Exercise brief
Reproduce word for word every line in the records from the one containing "Image resolution: width=1456 pixels, height=819 pixels. What" down to the one containing "center [701, 118].", with both of those lines included.

Records for the task
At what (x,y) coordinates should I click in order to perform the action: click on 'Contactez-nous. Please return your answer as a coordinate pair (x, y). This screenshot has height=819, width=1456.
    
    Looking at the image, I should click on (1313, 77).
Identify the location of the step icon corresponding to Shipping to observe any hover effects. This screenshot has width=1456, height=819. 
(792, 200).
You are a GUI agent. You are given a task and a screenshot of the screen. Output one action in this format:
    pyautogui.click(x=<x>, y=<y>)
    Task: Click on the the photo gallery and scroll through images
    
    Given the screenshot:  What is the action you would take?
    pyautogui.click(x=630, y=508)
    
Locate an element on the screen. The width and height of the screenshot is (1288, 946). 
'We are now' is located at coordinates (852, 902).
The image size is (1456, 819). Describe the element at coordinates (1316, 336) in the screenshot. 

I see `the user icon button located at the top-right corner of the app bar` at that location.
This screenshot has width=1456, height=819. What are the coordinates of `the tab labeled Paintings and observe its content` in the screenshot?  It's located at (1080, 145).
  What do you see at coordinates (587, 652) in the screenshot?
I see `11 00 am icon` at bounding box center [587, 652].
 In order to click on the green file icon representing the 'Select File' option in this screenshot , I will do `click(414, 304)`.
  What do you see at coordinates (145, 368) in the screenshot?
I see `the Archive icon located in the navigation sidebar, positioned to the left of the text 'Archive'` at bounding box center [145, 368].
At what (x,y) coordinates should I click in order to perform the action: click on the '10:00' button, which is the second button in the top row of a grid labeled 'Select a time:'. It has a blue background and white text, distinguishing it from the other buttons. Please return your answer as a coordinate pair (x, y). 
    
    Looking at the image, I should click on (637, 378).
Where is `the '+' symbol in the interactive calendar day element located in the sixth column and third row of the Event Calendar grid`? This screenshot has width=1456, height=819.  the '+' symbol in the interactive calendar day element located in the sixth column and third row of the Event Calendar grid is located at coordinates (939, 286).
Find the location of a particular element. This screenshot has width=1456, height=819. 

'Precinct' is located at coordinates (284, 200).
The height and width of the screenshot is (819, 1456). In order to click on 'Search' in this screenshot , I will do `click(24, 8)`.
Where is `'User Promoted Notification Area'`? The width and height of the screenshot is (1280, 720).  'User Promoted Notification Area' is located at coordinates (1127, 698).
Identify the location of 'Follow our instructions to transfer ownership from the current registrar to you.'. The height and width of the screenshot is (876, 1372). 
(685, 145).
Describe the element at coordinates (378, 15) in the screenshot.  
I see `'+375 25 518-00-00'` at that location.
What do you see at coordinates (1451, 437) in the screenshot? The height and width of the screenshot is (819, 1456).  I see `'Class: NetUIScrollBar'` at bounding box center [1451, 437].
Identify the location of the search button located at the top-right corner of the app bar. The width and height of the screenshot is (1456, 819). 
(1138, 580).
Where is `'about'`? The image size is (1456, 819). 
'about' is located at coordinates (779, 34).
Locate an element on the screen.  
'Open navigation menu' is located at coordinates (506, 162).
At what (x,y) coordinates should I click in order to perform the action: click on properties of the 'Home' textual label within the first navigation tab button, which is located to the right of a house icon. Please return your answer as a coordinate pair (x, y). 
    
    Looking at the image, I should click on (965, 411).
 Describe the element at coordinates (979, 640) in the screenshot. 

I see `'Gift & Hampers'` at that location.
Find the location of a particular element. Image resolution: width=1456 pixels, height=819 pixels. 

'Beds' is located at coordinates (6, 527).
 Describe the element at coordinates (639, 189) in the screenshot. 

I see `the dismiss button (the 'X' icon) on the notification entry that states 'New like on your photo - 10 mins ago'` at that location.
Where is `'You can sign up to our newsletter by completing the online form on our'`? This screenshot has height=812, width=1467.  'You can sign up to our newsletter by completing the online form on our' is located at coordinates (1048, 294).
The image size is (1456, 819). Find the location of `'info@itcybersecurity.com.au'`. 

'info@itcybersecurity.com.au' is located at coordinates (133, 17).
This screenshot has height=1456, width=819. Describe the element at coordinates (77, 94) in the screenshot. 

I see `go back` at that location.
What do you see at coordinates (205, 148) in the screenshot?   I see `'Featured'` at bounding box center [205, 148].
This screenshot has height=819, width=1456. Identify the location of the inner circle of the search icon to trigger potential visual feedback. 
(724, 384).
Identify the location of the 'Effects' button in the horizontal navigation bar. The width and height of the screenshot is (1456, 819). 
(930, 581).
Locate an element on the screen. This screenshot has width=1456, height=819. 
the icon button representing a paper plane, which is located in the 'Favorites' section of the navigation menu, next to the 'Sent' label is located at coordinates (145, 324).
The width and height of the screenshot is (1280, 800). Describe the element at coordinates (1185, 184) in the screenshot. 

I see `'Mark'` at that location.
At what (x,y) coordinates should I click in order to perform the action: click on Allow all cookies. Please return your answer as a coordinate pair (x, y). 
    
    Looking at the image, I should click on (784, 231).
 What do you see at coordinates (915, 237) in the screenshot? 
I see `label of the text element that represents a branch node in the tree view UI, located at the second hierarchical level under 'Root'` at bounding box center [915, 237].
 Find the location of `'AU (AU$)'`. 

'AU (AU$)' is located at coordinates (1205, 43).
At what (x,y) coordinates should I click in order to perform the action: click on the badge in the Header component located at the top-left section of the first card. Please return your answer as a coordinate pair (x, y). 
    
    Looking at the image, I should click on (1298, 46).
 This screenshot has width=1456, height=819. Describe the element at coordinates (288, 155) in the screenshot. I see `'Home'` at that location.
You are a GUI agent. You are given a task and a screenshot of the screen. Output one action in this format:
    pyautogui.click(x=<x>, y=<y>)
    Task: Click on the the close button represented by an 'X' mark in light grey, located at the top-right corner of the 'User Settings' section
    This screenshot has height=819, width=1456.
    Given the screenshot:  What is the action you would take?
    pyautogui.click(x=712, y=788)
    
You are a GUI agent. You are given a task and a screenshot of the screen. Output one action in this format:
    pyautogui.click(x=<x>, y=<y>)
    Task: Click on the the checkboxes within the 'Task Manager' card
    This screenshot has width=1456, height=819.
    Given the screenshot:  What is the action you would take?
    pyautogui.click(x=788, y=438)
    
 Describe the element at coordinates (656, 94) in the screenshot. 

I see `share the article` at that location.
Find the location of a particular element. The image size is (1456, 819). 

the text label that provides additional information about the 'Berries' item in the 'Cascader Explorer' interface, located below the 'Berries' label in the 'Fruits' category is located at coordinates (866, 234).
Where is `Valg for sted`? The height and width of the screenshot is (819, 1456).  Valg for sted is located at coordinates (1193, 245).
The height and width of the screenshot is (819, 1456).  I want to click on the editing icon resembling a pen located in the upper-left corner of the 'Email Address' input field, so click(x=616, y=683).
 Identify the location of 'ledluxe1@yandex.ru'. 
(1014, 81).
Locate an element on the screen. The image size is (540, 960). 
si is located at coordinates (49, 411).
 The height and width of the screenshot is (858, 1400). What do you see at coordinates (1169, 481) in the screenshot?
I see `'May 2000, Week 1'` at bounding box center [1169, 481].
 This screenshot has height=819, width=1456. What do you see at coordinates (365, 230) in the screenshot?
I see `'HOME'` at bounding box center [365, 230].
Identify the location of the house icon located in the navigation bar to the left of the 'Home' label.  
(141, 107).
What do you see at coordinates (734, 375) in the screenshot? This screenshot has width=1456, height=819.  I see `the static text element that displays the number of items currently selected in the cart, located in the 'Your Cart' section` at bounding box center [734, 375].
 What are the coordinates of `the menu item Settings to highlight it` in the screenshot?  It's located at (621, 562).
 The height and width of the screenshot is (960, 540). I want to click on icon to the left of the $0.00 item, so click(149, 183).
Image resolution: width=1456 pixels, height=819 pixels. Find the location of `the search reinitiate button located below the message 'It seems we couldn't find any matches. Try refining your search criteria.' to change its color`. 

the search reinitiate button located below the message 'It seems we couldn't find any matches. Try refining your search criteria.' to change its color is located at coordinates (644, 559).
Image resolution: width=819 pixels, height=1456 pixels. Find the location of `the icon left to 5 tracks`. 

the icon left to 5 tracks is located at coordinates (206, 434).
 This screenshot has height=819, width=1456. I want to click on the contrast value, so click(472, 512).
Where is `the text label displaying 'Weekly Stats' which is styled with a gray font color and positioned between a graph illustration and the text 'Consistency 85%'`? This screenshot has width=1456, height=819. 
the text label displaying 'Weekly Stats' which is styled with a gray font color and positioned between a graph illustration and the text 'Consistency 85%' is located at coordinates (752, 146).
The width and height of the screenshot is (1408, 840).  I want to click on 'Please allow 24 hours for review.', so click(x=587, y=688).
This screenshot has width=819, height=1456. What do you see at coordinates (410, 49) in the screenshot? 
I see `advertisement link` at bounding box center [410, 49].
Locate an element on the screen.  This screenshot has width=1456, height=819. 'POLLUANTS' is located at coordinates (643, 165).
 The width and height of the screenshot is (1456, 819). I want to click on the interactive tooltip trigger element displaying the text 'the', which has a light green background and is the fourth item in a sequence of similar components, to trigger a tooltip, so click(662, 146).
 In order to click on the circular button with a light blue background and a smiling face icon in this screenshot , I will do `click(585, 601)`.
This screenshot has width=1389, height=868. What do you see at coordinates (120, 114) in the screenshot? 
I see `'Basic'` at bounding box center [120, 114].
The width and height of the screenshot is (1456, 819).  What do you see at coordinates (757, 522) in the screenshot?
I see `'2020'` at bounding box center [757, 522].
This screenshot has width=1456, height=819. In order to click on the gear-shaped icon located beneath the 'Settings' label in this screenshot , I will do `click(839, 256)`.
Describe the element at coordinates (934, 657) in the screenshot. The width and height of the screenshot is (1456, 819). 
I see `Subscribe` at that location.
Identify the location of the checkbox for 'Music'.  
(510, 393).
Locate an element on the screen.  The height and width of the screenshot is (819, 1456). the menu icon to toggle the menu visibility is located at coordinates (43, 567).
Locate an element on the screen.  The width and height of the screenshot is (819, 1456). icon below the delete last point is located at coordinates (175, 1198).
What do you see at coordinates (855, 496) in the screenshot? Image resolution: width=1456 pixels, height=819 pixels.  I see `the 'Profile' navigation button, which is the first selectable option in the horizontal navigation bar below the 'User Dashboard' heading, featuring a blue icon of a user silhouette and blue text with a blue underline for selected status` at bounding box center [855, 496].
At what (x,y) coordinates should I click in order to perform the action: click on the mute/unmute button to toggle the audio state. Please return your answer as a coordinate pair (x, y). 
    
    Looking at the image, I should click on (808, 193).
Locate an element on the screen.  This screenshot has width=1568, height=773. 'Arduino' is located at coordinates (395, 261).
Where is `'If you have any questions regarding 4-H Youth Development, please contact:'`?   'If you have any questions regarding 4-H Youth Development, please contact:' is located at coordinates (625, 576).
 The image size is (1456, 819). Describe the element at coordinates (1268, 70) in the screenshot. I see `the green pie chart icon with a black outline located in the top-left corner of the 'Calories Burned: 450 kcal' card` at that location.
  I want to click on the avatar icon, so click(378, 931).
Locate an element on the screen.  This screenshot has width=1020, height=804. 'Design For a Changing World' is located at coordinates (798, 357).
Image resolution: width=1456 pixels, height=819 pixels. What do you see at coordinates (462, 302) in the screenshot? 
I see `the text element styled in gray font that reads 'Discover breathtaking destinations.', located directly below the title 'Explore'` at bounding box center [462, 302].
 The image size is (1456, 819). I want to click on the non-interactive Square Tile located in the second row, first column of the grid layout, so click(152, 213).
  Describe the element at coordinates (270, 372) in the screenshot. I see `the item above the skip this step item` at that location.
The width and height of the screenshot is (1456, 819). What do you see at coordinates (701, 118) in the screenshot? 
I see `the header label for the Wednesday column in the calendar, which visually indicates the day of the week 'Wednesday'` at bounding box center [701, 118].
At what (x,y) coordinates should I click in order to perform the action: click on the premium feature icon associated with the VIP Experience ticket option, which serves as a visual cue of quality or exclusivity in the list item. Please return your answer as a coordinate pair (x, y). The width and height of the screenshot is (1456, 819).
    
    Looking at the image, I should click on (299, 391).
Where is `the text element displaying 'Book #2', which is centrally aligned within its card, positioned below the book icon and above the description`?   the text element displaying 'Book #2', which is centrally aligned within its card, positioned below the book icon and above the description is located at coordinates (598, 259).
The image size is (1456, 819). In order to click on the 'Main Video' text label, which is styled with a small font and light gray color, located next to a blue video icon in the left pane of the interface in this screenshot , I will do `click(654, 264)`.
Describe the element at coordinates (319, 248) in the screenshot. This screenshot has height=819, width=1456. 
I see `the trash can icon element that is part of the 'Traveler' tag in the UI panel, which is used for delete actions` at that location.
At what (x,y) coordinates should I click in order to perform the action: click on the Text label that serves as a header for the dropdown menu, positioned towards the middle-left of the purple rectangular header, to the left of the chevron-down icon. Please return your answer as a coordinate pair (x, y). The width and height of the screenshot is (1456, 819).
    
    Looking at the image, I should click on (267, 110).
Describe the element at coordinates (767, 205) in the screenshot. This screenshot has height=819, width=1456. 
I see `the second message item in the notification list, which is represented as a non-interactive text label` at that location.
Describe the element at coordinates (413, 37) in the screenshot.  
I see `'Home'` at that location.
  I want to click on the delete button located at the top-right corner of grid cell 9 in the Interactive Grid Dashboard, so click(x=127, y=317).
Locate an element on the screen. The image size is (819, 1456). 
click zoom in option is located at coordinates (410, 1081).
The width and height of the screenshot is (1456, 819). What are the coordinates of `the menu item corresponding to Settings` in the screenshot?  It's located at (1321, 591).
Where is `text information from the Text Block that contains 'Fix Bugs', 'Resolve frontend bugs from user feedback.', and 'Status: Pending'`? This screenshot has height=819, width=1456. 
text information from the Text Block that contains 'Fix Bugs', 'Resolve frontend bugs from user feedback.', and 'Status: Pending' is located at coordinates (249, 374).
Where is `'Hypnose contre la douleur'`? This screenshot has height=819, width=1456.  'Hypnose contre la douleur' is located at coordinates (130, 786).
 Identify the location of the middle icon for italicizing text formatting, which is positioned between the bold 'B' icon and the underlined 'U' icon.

Solution for this exercise
Image resolution: width=1456 pixels, height=819 pixels. What do you see at coordinates (462, 302) in the screenshot? 
I see `the text element styled in gray font that reads 'Discover breathtaking destinations.', located directly below the title 'Explore'` at bounding box center [462, 302].
 The image size is (1456, 819). I want to click on the non-interactive Square Tile located in the second row, first column of the grid layout, so click(152, 213).
  Describe the element at coordinates (270, 372) in the screenshot. I see `the item above the skip this step item` at that location.
The width and height of the screenshot is (1456, 819). What do you see at coordinates (701, 118) in the screenshot? 
I see `the header label for the Wednesday column in the calendar, which visually indicates the day of the week 'Wednesday'` at bounding box center [701, 118].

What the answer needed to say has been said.